You see back in the 90s we still had to vertically scale our servers. We had Mars the database and Jupiter the webserver and such. Then something interesting happened. VMWare brought back an ancient concept known as virtualization and commercialized the hell out of it. They did such a good job that a small bookstore up in Seattle started launching a few services based on the concept and forever changed the way developers interact with servers. That small bookstore is now massively propped up by said services massive profit.

At the same time the markets had just reached the point of irrational exuberance and everything came to a screeching halt around 2008. This drove a ton of money into private companies in the tech sector and that created an intense demand for hyperscaling the crap out of everything. Does it run on the cloud? Have a check.

Engineers at well known tech companies don't deal with one database - they deal with thousands of databases. Likewise many of them don't have fancy scheduling systems to use and it's a well known fact that the linux scheduling algorithm a) sucks and b) is not built for workloads that we are putting on there now. You have to keep in mind that Linux was 'already obsolete' when it came out in 1991 in the words of Andrew Tanenbaum. Oh, btw - small little factoid - Minix is more popular now.

So what's a devops to do? Separate the workloads. You wouldn't want that database with it's intense write workload to harm your nginx pool of web app servers right? It's not even that to be honest - it's the fact that juggling that many servers is just a pain in the ass if you don't segregate your programs into their own distinct vms.

The cloud in general is finally starting to realize this with gvisor from Google and firecracker from AWS. I don't even know if I would qualify those as first generation responses though. A duck is still a duck.

The First Nail

So we have engineers already treating their virtual machines as processes. That's the first nail in the coffin.

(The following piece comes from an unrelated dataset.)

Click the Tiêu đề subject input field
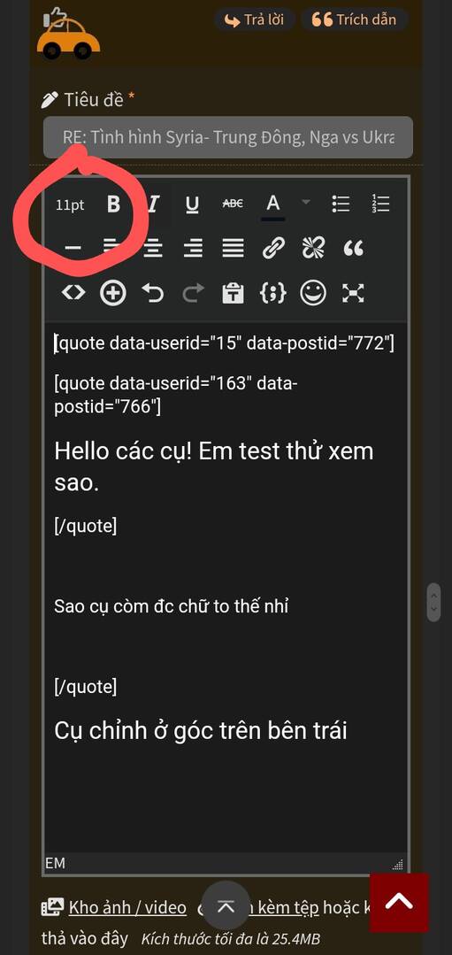This screenshot has height=955, width=452. (228, 137)
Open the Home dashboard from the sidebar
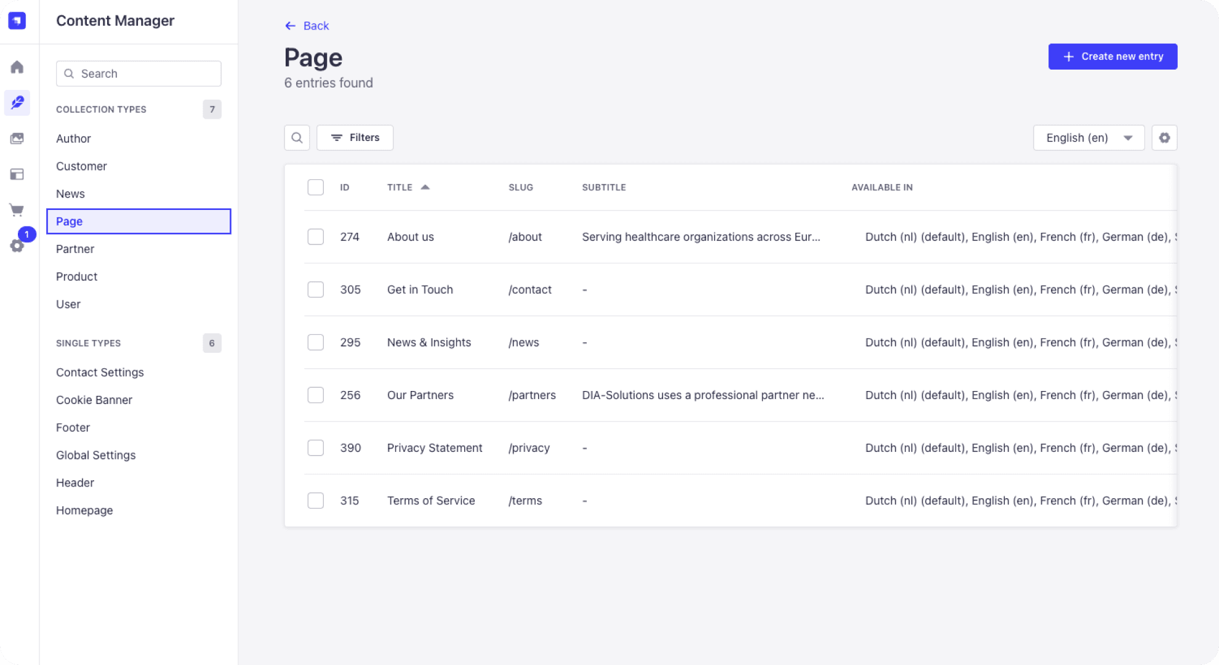1219x665 pixels. (x=17, y=67)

The second nail in the coffin was networking. It used to be back in the 90s that many programs would perform IPC and have one process talk to another and maybe they share memory and maybe they do other things. Now we utilize things like grpc and protobufs and all the other different frameworks out there. At the most basic level even your lowly 5 person SaaS app is going to have some json/rest stuff going on - eg: everything is going across the network now regardless. That's the second nail.

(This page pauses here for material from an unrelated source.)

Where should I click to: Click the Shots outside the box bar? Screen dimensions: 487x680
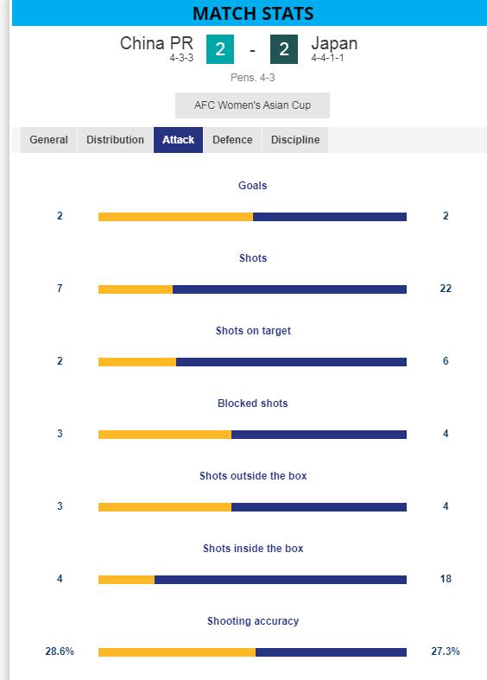click(x=253, y=507)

There are a few other nails like memory ballooning but let's get to the other one I like to talk about.

The Final Nail

The entire concept of the unix user has gone completely out of the window. No, I'm not talking about all the kubernetes/docker people running their daemons as root - I'm talking about the fact that the classic unix user model doesn't make sense in a world where you have a hyper-layer above the linux vm contained within something like AWS IAM or GCE IAM. GCE even goes to the extent of pre-populating in your vms users that are attached to those profiles. (and then of course for whatever batshit reason doesn't take care of it when you delete the user).

This was probably the final nail in the coffin.

So you say - we get these points. They're fair arguments but what are we supposed to do? What comes next? Do we revert to a new and improved unix? How do we move forward?

Listen - I will be the first to admit that I don't have a clear set of suggestions in place. This is more of me getting everyone to agree to a reckoning that things are broken because of the cloud and we all need to figure out what to do about it.

We clearly believe unikernels have a very strong proposition to fix some of these problems with their 4 point security model but we aren't going to sit there and bullshit you saying it's the grand unified theory of everything. It's just one piece. We have other ideas that we'll be talking about in the future as well but my ask of you all reading this article is what should we do?

What are your proposals to fix the cloud? Cause this is not working.